An excellent organization that provides information and support to families and care givers of children with a variety of chromosome issues.
Great information source for the chromosome deletion community!
Parents of a child with a rare chromosome disorder, and the kids themselves: You're not alone. And there's lots of information and knowledge that didn't used to exist, and that's continuing to mushroom. That's CDO's message and mission. CDO uses the power of the Web to connect people who would otherwise be isolated and in the dark. As a parent, it's enormously helpful to know our daughter's condition may be rare, but she's not alone, and that medical and parental knowledge and help out there. It's like stumbling around in a dark room, and finally, you've got light.
Chromosome Disorder Outreach is invaluable for families of children with Chromosome abnormalities. My son has a rare chromosome deletion (less than 20 in the world) and it was hard to find information or families that had similar issues to us. Chromosome Disorder Outreach passed on the names of 4 families that had a similar deletion. I was able to connect with them and discuss similarities and differences in our children. It is a lonely place when your child is unique, but Chromosome Disorder Outreach has made it seem a lot less lonely!
When my grandson was born, we felt very alone. CDO has helped us know that others care, that others have been able to deal with what at first feels like unbearable news, and has given us the support to find our way. Such a gift!
When you're expecting your first grandchild, you never think about having problems. You only await with eagerness that first time you get to hold your son's child, to kiss those cheeks. When my daughter-in-law birthed my first grandson, he landed us with surprise after surprise that we definitely weren't ready for. From his cleft palate and lip, to his need to be whisked away to the ICU, to his months and months in the hospital, all the things that we thought NEVER would happen to our family happened.
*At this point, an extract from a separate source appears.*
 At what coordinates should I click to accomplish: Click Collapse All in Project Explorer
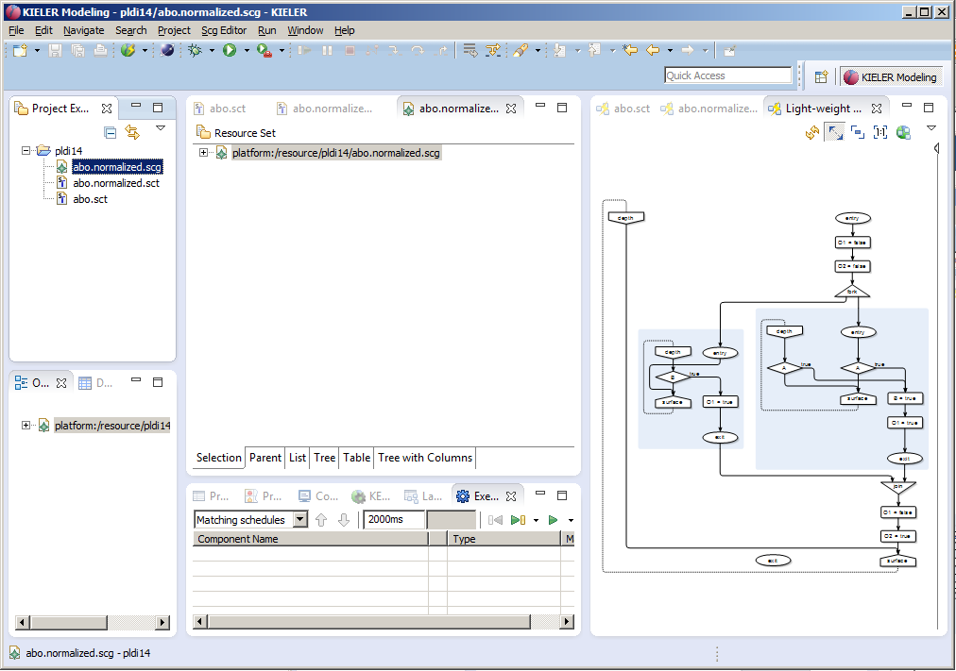[x=111, y=133]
We felt alone, confused, sad, terrified, and more... how could this be happening to us? CDO was there for us. There was information beyond what the doctors even knew. There were other parents who were a step or two ahead of us with advice and experience. There were explanations of some of the basic terms doctors were throwing around. There was a community of people who understood what we were going through.
No one could change the reality, nor would we now wish it to be other than it was, as this little boy is the joy of our lives. But we went from frightening aloneness to being held in a community of those who understood. I don't know what we would have done pre-internet, or pre-CDO.
CDO helped us find other families with children that had the same disorder as ours. When there are only 19 children in the world that have been diagnosed with the same disorder, that is a blessing. Keep up the good work.
We were at a total loss of direction when my grandson was recently diagnosed with 2 rather rare conditions. I found information, direction, and comfort in the advice and medical research information I received from them. Knowing I was not alone in this has made all of the difference in the world to my sanity!
My 2 week old son was diagnosed with a chromosome disorder a week ago. I didn't know where to go or what to do. I am so thankful I found CDO. They responded quickly and offered us invaluable connections to other families going through the same thing. This life preserver saved me from an otherwise very overwhelming and isolating experience.